Kate Helwig, Valery Monahan, and Jennifer Poulin

Abstract


This article describes the identification of a hafting adhesive on an antler point, slotted for microblade insertion. The adhesive, found in the slots of the point, would have held the microblades in place. Radiocarbon dated to 7310 ± 40 B.P. (uncalibrated), the point is one of the oldest and best-preserved artifacts recovered from the melting alpine ice patches in southwestern Yukon, Canada. Because the artifact was frozen, the organic components have not degraded and a detailed chemical analysis was possible. Analyses of residue in the slots of the point by Fourier transform infrared spectroscopy and gas chromatography-mass spectrometry showed that a conifer resin adhesive was used. The high concentration of diterpene resin acids with an abietane or pimerane skeleton confirmed a Pinaceae source for the resin. There were no chemical markers to indicate that the resin had been strongly heated to produce tar or pitch. Based on a comparison with five Pinaceae resins from trees common to southern Yukon, the resin from the slotted point most closely resembles the chemical profile of spruce (Picea sp.).

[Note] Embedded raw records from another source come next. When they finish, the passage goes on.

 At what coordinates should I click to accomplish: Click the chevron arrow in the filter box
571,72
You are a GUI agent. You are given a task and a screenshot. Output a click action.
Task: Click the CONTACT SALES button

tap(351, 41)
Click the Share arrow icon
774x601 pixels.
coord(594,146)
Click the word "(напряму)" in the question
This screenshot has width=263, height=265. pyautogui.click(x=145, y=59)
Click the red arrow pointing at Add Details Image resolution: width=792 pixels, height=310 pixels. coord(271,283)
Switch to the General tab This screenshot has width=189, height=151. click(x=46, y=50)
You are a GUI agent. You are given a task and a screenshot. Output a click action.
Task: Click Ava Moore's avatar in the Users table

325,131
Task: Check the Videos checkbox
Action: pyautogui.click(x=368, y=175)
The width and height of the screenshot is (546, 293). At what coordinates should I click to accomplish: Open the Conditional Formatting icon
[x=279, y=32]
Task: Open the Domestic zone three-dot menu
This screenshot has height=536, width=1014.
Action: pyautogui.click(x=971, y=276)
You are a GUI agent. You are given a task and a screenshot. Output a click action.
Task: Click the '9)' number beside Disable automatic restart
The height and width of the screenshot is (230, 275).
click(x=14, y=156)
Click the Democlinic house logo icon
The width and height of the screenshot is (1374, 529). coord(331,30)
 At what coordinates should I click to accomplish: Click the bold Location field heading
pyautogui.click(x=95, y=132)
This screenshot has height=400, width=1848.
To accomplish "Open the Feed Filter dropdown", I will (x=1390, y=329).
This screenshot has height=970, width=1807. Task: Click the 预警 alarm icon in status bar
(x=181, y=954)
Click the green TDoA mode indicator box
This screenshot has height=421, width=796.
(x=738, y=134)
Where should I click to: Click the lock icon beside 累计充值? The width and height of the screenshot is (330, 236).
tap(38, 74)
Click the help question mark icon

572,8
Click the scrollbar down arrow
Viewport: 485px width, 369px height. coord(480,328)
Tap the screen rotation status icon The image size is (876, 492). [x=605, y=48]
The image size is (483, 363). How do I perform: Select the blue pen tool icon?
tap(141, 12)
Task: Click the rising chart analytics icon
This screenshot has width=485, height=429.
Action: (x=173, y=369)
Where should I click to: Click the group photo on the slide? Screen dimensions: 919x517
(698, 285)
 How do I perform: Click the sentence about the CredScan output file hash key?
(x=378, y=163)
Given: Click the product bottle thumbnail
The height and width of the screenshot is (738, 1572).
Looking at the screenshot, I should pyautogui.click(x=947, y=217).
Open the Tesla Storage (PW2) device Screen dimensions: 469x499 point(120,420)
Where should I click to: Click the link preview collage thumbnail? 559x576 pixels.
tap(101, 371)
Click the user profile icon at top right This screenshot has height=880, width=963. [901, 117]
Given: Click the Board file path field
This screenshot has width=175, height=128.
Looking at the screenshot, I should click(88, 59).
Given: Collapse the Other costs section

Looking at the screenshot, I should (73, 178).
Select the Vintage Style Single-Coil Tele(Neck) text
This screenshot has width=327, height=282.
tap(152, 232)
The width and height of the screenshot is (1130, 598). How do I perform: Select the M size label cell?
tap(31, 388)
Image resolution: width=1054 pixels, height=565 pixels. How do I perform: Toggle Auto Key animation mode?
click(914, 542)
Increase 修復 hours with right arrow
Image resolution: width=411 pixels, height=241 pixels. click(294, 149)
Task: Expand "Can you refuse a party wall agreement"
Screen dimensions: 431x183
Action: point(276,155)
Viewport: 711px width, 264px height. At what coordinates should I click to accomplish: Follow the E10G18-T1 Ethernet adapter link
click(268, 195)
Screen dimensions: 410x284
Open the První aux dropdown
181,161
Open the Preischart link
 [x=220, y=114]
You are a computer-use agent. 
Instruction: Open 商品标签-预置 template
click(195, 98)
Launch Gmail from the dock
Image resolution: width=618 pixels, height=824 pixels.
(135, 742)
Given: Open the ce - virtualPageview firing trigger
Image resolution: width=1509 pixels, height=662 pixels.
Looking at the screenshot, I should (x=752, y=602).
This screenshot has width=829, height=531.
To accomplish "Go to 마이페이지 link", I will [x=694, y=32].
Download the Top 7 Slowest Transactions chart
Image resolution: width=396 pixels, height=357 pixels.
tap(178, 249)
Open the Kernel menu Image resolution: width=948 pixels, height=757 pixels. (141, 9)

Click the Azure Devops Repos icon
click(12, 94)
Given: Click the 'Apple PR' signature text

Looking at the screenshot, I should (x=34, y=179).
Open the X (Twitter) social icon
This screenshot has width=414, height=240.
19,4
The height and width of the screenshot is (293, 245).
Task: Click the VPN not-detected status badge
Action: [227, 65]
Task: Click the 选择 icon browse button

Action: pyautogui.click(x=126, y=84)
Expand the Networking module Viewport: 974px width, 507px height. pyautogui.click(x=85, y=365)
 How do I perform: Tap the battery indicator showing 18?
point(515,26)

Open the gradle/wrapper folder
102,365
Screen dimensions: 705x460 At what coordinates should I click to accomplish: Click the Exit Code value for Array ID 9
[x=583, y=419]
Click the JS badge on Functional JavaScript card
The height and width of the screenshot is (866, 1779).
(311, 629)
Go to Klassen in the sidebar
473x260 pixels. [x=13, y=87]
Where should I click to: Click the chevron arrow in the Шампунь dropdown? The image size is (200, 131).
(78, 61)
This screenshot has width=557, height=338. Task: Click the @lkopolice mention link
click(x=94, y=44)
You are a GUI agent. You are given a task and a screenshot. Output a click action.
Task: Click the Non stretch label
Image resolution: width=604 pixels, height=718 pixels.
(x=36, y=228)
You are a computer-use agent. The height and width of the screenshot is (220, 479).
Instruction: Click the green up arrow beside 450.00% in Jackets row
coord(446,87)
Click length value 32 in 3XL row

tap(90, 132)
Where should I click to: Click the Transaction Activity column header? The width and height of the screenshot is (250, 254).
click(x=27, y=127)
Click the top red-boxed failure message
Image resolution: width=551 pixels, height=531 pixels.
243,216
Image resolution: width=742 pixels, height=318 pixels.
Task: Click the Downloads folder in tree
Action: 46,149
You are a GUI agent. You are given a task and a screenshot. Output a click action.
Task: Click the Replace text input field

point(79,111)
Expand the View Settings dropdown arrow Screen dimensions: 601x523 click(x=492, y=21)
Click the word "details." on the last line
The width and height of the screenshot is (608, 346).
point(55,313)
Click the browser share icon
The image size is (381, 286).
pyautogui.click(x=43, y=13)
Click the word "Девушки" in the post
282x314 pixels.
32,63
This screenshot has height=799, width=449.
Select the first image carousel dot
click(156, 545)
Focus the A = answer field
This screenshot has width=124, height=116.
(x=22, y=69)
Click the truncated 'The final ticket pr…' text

The identification of this hafting adhesive on a slotted point adds significantly to our understanding of early hunting technology in Yukon.

Resumen


Cet article décrit l’identification d’un adhésif d’emmanchement sur une pointe en bois de cervidé rainurée pour y insérer des microlames. L’adhésif, trouvé dans les rainures de la pointe, aurait maintenu les microlames en place. Datant de 7310 ± 40 avant le présent (carbone--14, non étalonné), la pointe est l’un des artéfacts les plus anciens et les mieux préservés qui ont été retrouvés dans les plaques de glace alpine du sud-ouest du Yukon, au Canada. Étant donné que l’artéfact était congelé, les constituants organiques ne se sont pas dégradés et une analyse chimique approfondie a été possible. L’analyse des résidus logés dans les rainures de la pointe par spectroscopie infrarouge à transformée de Fourier et spectrométrie de masse couplée à la chromatographie en phase gazeuse a démontré qu’un adhésif à base de résine de conifère a été utilisé. La concentration élevée d’acides diterpéniques ayant un squelette de type abiétane ou pimarane a confirmé que la résine provenait de Pinaceae. Il n’y avait pas de marqueurs chimiques indiquant que la résine aurait été soumise à des températures très élevées pour produire du brai. Après avoir comparé cinq résines provenant de Pinaceae communs dans le sud du Yukon, il a été établi que le profil chimique de la résine de la pointe à rainure correspond très étroitement à celui d’une espèce d’épicéa (Picea). L’identification de cet adhésif d’emmanchement dans une pointe à rainure contribue à une meilleure compréhension des anciennes techniques de chasse au Yukon.